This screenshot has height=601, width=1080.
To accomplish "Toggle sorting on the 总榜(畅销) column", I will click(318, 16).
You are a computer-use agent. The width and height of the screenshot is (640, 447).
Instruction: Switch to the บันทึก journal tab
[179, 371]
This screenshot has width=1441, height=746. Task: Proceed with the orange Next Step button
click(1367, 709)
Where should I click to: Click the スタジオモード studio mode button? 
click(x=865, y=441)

==

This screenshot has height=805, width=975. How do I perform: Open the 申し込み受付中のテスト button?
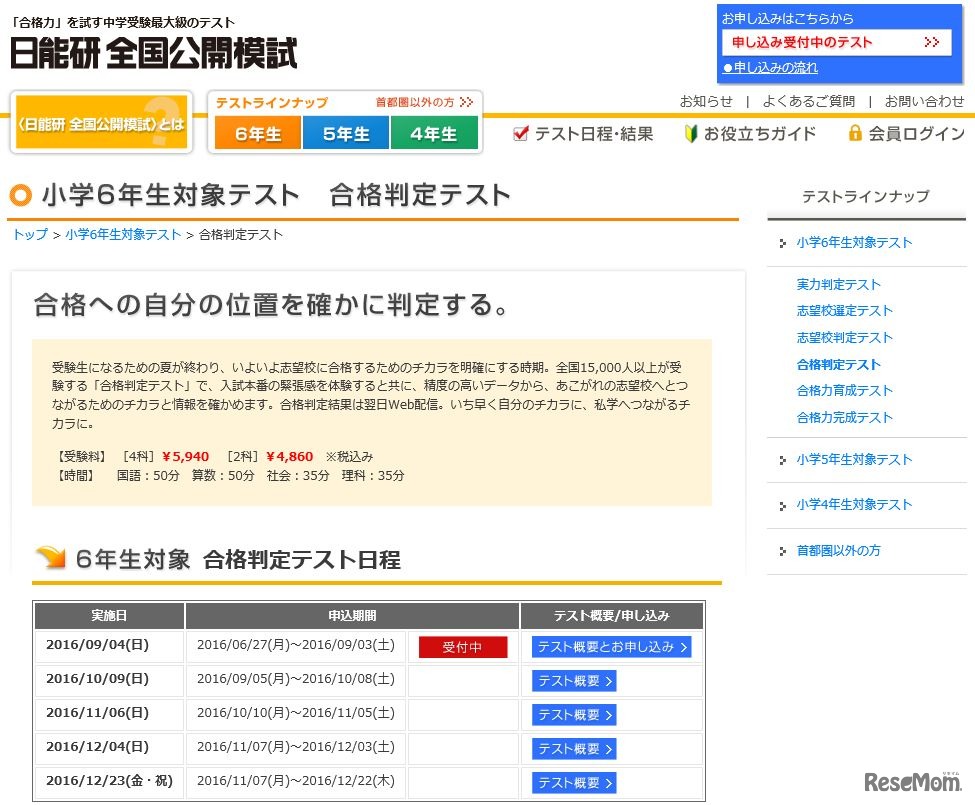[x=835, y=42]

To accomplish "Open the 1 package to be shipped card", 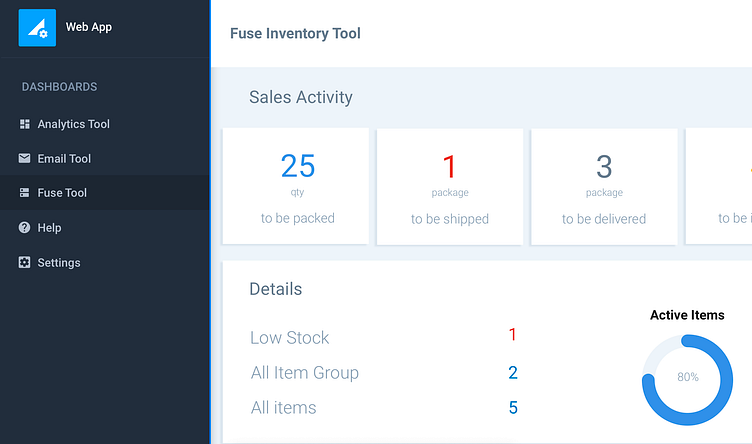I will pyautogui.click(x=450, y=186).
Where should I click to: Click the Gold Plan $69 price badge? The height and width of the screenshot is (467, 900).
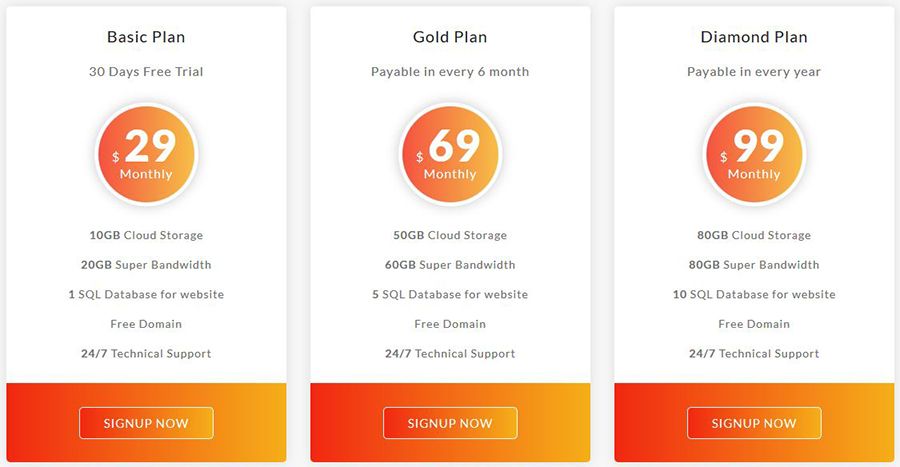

...

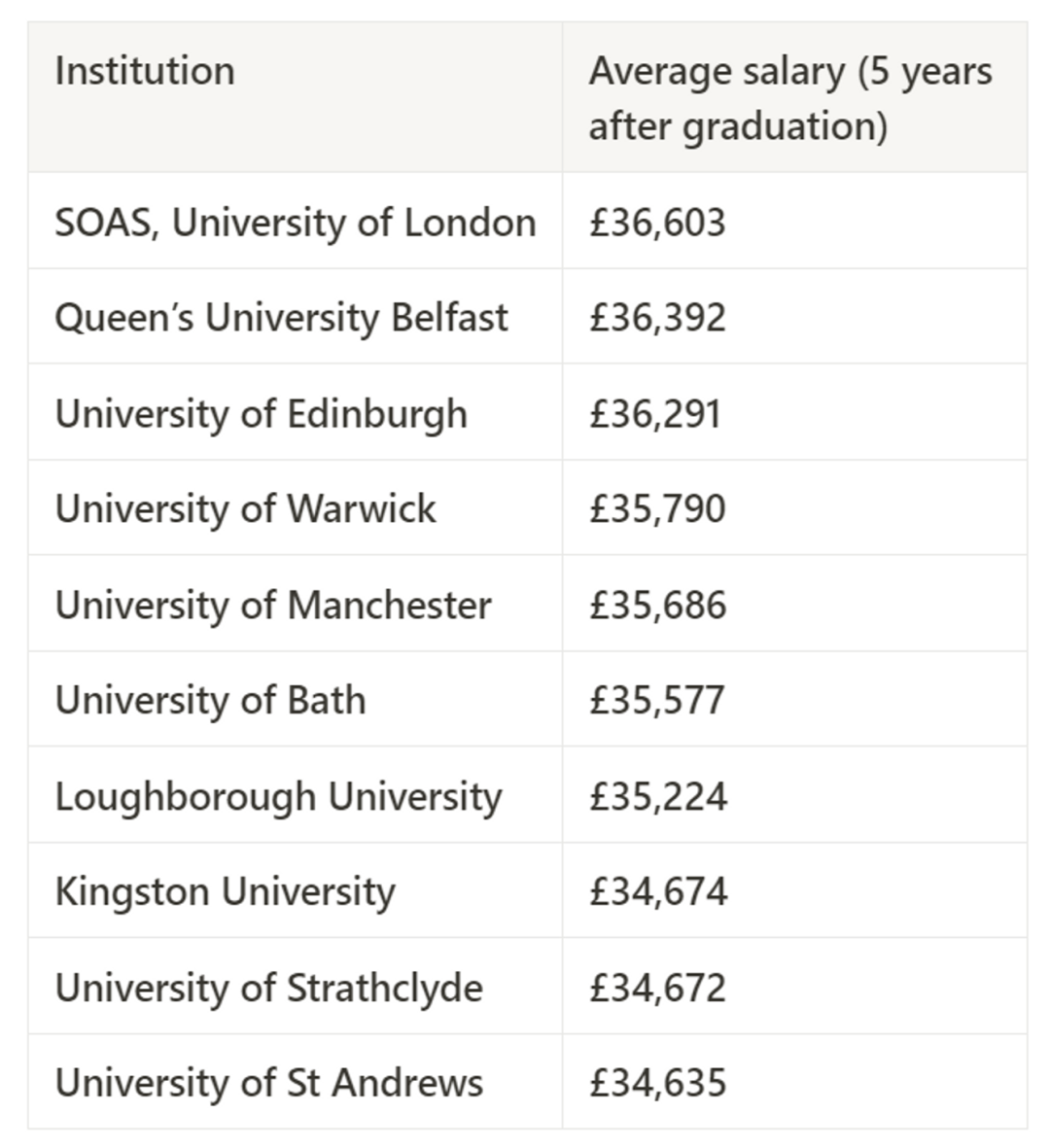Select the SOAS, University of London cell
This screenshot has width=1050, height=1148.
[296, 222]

(Brief) Please pick out each line of the data above that contains the string "width". Case counts, so copy only the lines where it appears with matching capitalization.

(Output)
This screenshot has height=601, width=1080.
You are a computer-use agent. The width and height of the screenshot is (640, 447).
This screenshot has width=1441, height=746. Task: Proceed with the orange Next Step button
This screenshot has height=805, width=975. How do I perform: Open the 申し込み受付中のテスト button?
Where should I click to: Click the Gold Plan $69 price badge? The height and width of the screenshot is (467, 900).
This screenshot has width=1050, height=1148.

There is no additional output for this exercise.